Wladimir Palant, the well-known creator of AdBlock Plus, has published a blog post which should be very concerning for every LastPass user. LastPass has published a post which shows that they have fixed at least some of those flaws detecetd by Wladimir. Nevertheless, Wladimir's conclusion is: I'm happy that I switched to KeePass a long time ago.
I rely on a password manger and it IS cloud based. In theory and according to source code it too is a zero knowledge architecture, which means the device encrypts first and sends only after. I do add the security of pure U2F as a requirement to gain access to my vault. Even if the password and username were completely compromised you aren't getting in without my U2F chip. I suspect this Last Pass examination didn't examine that contingency. Repeated issues with LP caused me to avoid considering them as final candidates for my Trust.
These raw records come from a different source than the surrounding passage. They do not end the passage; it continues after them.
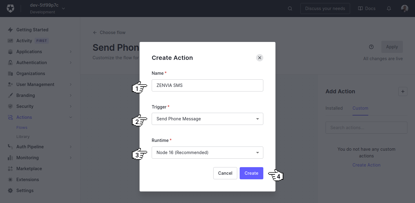Click the help question mark icon near Apply
Image resolution: width=415 pixels, height=203 pixels.
371,46
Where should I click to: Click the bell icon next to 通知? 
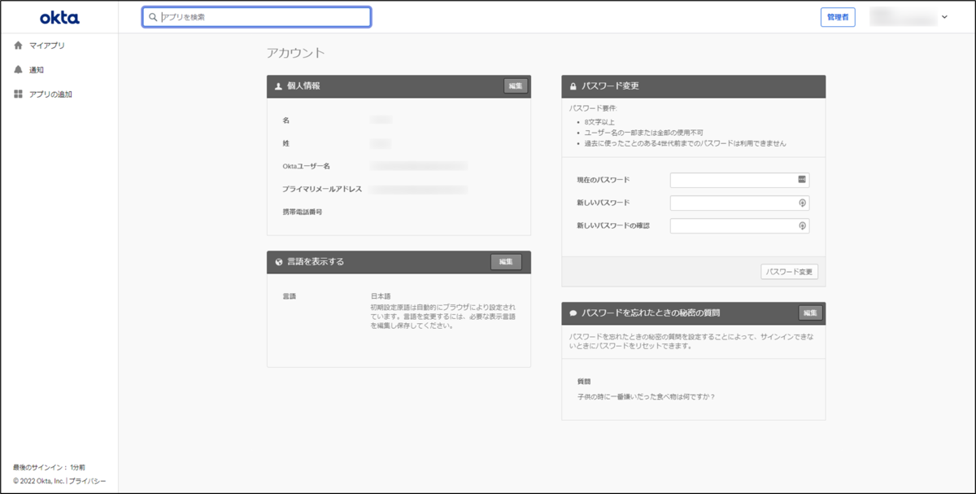click(x=17, y=70)
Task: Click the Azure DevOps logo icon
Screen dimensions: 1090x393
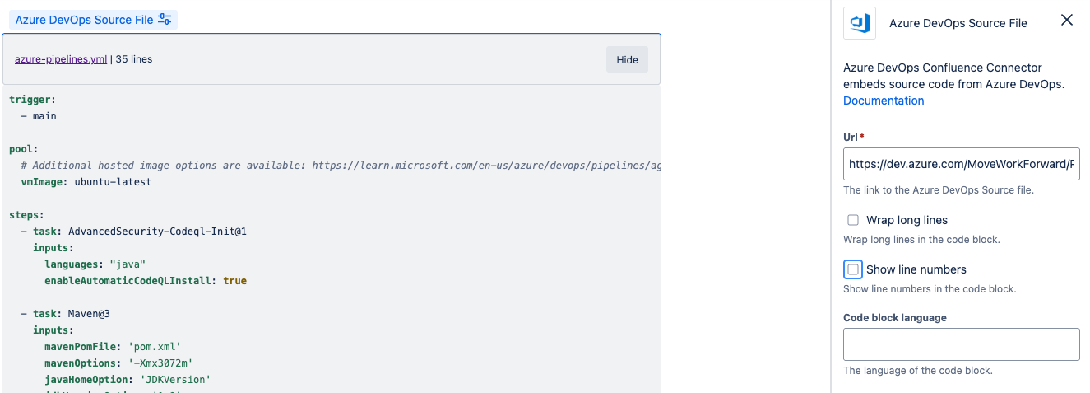Action: pos(860,23)
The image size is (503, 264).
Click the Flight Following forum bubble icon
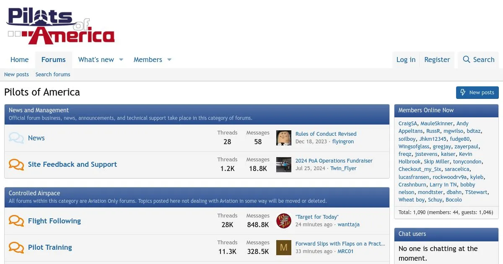(16, 221)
I also think this cloud based stuff is a huge risk. It only makes sense if want to you login to websites from devices not owned by you.
Or frequently changes passwords and/or opens new accounts... As Palancar noted cloud-based password storage can be secure (confidentiality), if designed properly. I still use KeePass and KeePassX, because I am used to that. Bitwarden looks more promising than LastPass privacy-wise, but I haven't researched this topic enough, because I don't use it.
Actually, I forgot that it's especially handy for synchronization of all passwords if you use multiple devices, so it's not correct what I said. So it's no surprise that password managers became so popular. But I still see the cloud as a risk, I rather store data locally.